When Canyon is unexpectedly chosen for a music competition show, a new dream begins to form. But Dad is getting worse, and Canyon feels more pressure than ever to hold his family together--even if it means choosing to hurt himself bull riding over healing through music. Soon Canyon begins to wonder if he's holding on to all the right things, or if there are some he needs to let go of.
 

Hi Dusti! Thanks so much for joining us. 

1. Tell us about yourself and how you became a writer. 

I’ve been a lifelong reader, but I didn’t start writing until I was about 28 years old. I’d always thought about it—how wonderful it would be to create my own stories—but I honestly never thought I could. And even if I managed to write a whole book one day, who on earth would ever want to publish it? I thought traditional publishing was an impossible goal. So I focused on other career paths, getting degrees in psychology and education, and also starting a family. I worked as a teacher for a short time before deciding to stay home to raise my kids. It was then that I realized if I never even tried to write a story, I would regret it forever and always wonder What if? It would be nine more years before Insignificant Events in the Life of a Cactus would be published. It wasn’t the first book I ever wrote, but it was the first book I tried wholeheartedly to have traditionally published. And it ended up being just as challenging as I expected it would be. But certainly not impossible. 

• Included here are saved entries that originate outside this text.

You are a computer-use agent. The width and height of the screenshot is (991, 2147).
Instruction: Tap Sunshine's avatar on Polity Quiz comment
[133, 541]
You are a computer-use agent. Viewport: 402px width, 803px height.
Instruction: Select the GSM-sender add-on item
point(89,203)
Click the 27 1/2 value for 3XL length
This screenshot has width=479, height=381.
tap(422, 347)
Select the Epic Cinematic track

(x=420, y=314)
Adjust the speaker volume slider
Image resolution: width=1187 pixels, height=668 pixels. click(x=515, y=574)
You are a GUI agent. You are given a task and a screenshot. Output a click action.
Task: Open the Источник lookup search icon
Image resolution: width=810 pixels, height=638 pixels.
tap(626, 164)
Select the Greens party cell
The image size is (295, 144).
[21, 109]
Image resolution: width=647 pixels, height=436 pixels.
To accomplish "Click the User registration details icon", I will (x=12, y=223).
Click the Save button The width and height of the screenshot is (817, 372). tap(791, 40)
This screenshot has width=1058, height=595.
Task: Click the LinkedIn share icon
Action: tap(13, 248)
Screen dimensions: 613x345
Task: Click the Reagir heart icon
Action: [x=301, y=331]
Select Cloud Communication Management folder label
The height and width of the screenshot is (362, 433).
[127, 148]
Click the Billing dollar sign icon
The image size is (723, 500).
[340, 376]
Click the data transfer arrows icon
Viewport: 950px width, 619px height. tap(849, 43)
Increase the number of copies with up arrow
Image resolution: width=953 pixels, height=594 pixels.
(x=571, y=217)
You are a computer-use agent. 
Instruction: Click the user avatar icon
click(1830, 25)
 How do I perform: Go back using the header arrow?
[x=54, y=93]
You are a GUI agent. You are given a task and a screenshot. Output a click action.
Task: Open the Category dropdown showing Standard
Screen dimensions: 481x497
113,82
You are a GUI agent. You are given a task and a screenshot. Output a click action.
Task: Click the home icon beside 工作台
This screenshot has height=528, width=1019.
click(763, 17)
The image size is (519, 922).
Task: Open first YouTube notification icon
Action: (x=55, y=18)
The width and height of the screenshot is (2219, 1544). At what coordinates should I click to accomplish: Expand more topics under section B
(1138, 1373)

2. I’m impressed you wrote a draft of your first manuscript in one day. Where did you get the idea for Holding on for Dear Life? 

This story was inspired first and foremost by the character of Canyon and his relationship with his father. I had long wanted to write a story about a child dealing with an alcoholic parent because I grew up with two alcoholic parents, and I know countless kids are living through that right now. I wish I’d had books when I was a kid that addressed this issue so I could see that I wasn’t alone in my experience.  

Secondly, I wanted to write about rodeo because it’s so incredibly popular where I live, and there are very few middle grade books out there that have to do with rodeo. When deciding on a sport for Canyon, it was an easy choice to settle on bull riding for a couple of reasons. One: Bull riding is very exciting, of course. And two: Bull riding is extraordinarily dangerous. I’ve long been concerned about children participating in dangerous sports and the lifelong effects they’ll face—effects, it turns out, many children aren’t even aware of. 

Your Writing Process 

3. Share about your writing process once you got the idea for Holding on for Dear Life. How long did it take to finish and revise your first draft before you submitted it to your agent and publisher? 

After I got the idea for Holding on for Dear Life, I wrote up a proposal, which consisted of a pitch and the first few chapters, for my agent. She loved the idea right away, so we sent the proposal out on submission to a few publishers I was interested in working with. It had quite a bit of interest, and I ended up going with Bloomsbury to publish it. Once we had the book deal, it took me a few months to write the first draft, then several months for revisions. Usually, once I have a proposal accepted by a publisher, it’s about a year and a half to two years until publication. 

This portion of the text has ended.